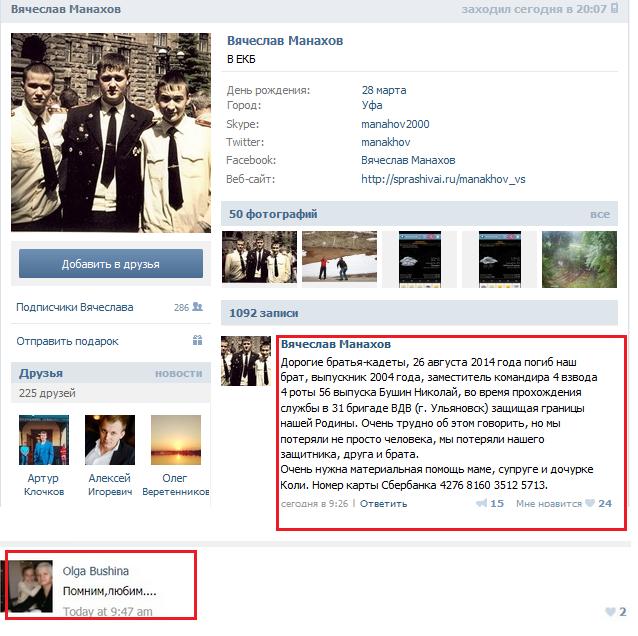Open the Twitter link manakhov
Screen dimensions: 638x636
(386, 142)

============

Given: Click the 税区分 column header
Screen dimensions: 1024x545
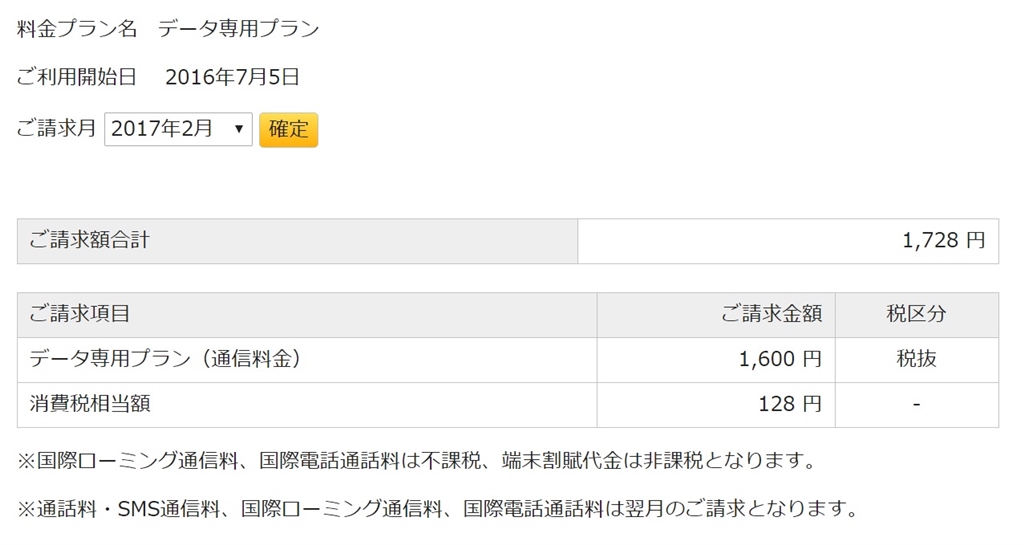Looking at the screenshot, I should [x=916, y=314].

============

**Exercise objective**
Rewrite everything from the line containing "Given: Click the 税区分 column header" down to the line containing "Looking at the", both included, as a Markdown table with the columns Row and Line, numbering each line and skipping blank ones. Omit the pictures from the table.

**Written answer**
| Row | Line |
|---|---|
| 1 | Given: Click the 税区分 column header |
| 2 | Screen dimensions: 1024x545 |
| 3 | Looking at the screenshot, I should [x=916, y=314]. |